Rewrite the items from the line containing "Like the People" through the line containing "tap(278, 467)", swapping "page number input field" for "page number text box" and leaving everything else unchanged.

----- Data supplied -----

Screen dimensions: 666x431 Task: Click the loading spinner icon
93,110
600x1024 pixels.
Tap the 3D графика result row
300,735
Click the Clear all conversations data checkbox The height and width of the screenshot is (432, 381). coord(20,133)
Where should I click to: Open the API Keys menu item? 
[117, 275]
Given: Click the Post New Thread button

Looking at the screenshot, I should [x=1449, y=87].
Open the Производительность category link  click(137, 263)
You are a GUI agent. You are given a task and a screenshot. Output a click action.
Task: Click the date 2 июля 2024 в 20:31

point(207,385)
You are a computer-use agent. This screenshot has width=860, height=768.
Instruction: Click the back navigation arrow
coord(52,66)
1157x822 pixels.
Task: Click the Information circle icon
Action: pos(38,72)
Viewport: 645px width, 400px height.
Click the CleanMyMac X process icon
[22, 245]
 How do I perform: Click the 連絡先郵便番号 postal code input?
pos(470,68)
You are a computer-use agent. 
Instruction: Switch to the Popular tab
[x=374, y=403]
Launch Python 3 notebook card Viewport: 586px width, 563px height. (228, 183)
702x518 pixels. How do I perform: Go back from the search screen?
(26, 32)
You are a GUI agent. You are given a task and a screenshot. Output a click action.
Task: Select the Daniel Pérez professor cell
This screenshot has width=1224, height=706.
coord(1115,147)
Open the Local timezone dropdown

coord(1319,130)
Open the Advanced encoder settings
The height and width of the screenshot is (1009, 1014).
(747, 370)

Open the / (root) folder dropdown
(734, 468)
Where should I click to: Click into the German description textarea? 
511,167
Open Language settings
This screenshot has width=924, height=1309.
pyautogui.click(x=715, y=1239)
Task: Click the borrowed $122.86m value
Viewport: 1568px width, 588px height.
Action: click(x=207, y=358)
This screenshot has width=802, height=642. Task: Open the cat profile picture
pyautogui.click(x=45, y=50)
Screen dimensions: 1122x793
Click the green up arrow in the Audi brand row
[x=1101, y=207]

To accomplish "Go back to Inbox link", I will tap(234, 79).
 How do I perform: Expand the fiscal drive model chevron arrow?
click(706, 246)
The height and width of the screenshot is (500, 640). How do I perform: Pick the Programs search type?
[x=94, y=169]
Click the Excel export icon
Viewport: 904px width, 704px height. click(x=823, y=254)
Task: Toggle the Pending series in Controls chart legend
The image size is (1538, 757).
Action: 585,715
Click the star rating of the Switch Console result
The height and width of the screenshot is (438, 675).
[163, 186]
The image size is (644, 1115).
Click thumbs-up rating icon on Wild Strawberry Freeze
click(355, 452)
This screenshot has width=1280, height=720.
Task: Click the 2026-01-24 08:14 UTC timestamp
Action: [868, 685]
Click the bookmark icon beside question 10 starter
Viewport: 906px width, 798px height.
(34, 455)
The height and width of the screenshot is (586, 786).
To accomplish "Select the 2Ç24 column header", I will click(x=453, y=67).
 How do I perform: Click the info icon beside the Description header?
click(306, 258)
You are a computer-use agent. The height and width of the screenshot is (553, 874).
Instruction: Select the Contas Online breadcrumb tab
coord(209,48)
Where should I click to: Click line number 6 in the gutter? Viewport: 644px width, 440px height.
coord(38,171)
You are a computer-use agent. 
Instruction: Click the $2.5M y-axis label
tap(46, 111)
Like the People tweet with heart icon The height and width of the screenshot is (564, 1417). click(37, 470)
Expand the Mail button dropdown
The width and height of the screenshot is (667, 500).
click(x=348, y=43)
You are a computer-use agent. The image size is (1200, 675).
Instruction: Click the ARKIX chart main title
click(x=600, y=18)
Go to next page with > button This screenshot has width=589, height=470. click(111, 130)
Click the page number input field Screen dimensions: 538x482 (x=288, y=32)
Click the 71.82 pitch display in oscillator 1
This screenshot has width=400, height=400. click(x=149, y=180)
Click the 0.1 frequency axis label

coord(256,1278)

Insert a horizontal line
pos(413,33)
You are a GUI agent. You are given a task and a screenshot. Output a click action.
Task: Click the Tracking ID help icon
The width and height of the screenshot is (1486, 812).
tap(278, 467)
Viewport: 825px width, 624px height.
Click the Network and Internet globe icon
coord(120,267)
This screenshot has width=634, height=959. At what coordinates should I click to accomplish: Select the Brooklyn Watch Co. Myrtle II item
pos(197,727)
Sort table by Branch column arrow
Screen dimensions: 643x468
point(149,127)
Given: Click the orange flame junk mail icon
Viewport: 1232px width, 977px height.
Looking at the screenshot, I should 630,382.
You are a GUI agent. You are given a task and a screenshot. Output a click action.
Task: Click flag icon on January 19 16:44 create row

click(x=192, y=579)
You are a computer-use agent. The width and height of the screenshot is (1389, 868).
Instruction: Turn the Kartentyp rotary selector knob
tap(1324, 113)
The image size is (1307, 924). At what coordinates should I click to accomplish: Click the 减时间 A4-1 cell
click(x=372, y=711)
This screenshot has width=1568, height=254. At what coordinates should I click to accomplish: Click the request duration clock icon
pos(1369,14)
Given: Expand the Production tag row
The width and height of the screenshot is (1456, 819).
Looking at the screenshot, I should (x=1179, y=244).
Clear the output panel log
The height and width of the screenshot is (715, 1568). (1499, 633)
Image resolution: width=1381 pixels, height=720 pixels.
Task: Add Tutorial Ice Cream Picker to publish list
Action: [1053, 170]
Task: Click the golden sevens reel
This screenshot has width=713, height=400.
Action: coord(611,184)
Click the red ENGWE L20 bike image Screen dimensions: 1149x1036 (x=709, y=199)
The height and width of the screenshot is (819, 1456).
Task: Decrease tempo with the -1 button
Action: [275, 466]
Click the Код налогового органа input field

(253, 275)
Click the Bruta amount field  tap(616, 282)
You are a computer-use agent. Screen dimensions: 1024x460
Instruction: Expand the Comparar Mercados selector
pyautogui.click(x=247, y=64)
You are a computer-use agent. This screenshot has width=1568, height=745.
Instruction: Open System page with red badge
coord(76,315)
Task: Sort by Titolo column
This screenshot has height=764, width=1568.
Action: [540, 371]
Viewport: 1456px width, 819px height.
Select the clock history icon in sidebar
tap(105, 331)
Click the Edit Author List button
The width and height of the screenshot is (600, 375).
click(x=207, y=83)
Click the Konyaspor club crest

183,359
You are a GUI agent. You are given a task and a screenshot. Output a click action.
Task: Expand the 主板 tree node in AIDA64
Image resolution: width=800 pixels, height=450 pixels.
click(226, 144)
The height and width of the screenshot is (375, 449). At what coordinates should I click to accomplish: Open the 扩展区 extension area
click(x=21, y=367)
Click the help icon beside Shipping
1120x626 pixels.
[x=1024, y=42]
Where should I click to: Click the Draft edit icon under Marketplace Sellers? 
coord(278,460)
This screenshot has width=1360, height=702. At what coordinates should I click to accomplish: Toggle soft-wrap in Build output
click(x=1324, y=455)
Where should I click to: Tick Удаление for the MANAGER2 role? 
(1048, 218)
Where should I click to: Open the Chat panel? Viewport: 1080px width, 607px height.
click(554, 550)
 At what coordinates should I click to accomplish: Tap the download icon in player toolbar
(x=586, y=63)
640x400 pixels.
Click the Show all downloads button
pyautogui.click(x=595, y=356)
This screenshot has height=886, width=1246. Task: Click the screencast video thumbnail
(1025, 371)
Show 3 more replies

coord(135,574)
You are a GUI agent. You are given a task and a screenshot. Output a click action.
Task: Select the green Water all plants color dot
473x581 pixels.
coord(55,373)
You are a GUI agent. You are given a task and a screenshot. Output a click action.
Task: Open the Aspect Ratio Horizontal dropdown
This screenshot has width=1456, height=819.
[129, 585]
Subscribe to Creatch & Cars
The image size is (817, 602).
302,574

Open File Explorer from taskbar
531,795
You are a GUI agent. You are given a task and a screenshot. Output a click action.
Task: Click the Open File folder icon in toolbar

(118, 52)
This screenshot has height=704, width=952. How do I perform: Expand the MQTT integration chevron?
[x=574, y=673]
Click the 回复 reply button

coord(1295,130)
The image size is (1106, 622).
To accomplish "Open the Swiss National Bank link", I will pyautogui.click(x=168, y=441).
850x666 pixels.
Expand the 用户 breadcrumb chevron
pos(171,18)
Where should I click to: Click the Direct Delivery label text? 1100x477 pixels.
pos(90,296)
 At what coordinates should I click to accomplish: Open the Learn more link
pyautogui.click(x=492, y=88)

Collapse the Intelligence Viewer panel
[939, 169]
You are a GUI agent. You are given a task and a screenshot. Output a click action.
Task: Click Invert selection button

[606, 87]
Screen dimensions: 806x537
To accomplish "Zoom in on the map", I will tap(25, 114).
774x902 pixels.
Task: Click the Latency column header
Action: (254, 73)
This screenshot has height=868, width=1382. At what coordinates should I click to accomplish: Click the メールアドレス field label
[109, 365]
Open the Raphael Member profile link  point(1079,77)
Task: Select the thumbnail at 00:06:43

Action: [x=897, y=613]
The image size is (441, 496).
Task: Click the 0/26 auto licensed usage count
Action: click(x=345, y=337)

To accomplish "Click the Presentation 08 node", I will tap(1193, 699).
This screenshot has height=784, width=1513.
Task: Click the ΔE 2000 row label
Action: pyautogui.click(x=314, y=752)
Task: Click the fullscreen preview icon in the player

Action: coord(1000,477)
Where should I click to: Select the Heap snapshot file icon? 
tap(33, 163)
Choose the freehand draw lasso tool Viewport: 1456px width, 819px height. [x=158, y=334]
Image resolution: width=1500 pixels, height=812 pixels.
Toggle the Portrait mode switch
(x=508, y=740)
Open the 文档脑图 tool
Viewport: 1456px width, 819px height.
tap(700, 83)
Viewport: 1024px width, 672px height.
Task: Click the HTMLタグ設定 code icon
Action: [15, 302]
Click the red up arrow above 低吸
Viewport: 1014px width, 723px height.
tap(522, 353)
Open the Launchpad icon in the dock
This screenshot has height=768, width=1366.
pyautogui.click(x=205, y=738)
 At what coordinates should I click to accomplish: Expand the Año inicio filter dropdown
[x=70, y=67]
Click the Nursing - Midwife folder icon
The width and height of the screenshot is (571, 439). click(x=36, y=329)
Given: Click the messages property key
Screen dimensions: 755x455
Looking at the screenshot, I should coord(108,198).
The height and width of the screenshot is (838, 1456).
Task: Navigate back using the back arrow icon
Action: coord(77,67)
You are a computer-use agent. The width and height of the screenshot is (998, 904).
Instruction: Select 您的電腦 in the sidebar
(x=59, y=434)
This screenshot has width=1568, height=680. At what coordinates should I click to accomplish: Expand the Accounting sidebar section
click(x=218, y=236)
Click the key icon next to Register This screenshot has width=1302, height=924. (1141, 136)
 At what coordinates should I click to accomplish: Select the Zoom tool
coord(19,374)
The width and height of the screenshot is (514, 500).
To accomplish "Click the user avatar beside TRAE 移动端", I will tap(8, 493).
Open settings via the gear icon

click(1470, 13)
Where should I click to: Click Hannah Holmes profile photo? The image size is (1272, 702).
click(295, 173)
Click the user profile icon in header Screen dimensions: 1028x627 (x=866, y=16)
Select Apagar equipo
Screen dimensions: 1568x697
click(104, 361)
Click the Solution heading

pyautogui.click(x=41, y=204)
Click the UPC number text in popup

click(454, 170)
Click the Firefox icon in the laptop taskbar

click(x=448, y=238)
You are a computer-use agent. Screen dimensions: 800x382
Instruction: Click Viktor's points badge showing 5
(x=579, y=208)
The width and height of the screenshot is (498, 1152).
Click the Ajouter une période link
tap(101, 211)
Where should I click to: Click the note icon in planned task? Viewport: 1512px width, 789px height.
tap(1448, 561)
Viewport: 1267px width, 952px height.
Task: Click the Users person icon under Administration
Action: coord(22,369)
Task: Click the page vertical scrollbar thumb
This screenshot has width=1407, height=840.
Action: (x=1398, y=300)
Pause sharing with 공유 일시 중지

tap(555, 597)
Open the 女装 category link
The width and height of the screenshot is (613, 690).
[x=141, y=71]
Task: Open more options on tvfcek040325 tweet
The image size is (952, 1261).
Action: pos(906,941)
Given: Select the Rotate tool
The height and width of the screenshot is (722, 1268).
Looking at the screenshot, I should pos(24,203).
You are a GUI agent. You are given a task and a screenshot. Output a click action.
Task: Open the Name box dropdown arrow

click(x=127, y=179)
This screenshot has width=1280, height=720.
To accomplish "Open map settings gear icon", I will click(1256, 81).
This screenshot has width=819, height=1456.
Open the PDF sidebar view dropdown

-----

- [Written solution]
Like the People tweet with heart icon The height and width of the screenshot is (564, 1417). click(37, 470)
Expand the Mail button dropdown
The width and height of the screenshot is (667, 500).
click(x=348, y=43)
You are a computer-use agent. The image size is (1200, 675).
Instruction: Click the ARKIX chart main title
click(x=600, y=18)
Go to next page with > button This screenshot has width=589, height=470. click(111, 130)
Click the page number text box Screen dimensions: 538x482 (x=288, y=32)
Click the 71.82 pitch display in oscillator 1
This screenshot has width=400, height=400. click(x=149, y=180)
Click the 0.1 frequency axis label

coord(256,1278)

Insert a horizontal line
pos(413,33)
You are a GUI agent. You are given a task and a screenshot. Output a click action.
Task: Click the Tracking ID help icon
The width and height of the screenshot is (1486, 812).
tap(278, 467)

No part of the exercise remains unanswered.